Hyper-threading is Intel's trademark for their implementation of the simultaneous multithreading technology on the Pentium 4 microarchitecture. It is basically a more advanced form of Super-threading that first debuted on the Intel Xeon processors and later added to Pentium 4 processors. The technology improves processor performance under certain workloads by providing useful work for execution units that would otherwise be idle, for example during a cache miss.
The advantages of Hyper-Threading are listed as improved support for multi-threaded code, allowing multiple threads to run simultaneously, improved reaction and response time, and increased number of users a server can support.
Hyper-Threading works by duplicating certain sections of the processor—those that store the architectural state—but not duplicating the main execution resources. This allows a Hyper-Threading equipped processor to pretend to be two "logical" processors to the host operating system, allowing the operating system to schedule two threads or processes simultaneously. Where execution resources in a non-Hyper-Threading capable processor are not used by the current task, and especially when the processor is stalled, a Hyper-Threading equipped processor may use those execution resources to execute the other scheduled task. (Reasons for the processor to stall include a cache miss, a branch misprediction and waiting for results of previous instructions before the current one can be executed.)

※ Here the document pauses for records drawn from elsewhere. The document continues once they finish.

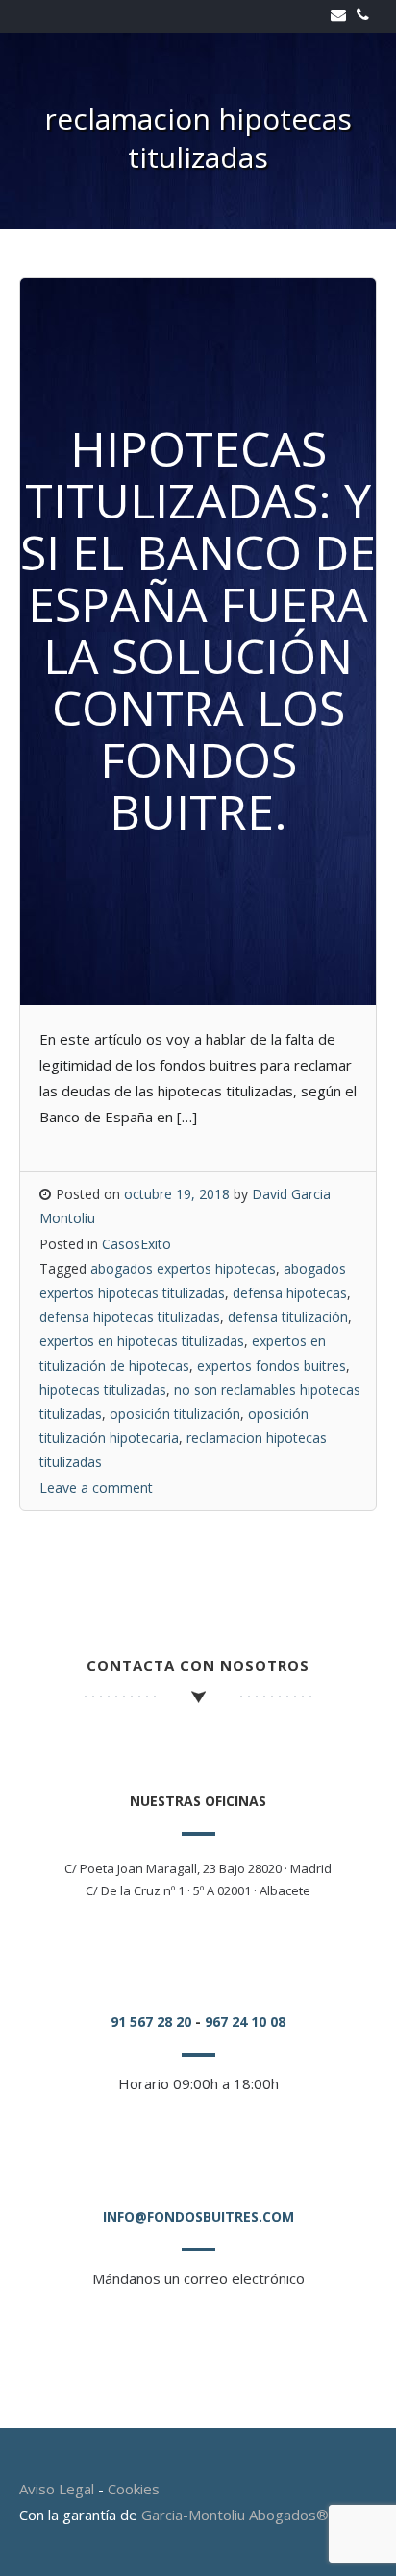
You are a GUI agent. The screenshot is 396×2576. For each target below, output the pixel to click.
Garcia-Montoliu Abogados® (235, 2514)
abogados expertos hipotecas (183, 1269)
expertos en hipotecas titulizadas (141, 1341)
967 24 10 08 (245, 2021)
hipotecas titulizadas (102, 1390)
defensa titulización (288, 1317)
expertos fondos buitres (271, 1366)
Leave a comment (96, 1488)
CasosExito (136, 1244)
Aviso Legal (56, 2488)
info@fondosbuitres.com (198, 2216)
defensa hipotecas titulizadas (129, 1317)
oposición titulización (175, 1414)
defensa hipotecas (290, 1293)
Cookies (134, 2488)
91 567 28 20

Except for its performance implications, this innovation is transparent to operating systems and programs. All that is required to take advantage of Hyper-Threading is SMP support in the Operating System, as the logical processors appear as standard separate processors.
However, it is possible to optimise operating system behaviour on Hyper-Threading capable systems, such as the Linux techniques discussed in Kernel Traffic. (One such optimisation concerns a dual-processor system where both processors are capable of Hyper-Threading. The cost of moving a process from one logical processor to another on the same physical processor is almost nothing, whereas processor affinity provides significant reasons to keep processes on the same physical processor.)
According to Intel, the first implementation only used an additional 5% of the die area over the "normal" processor.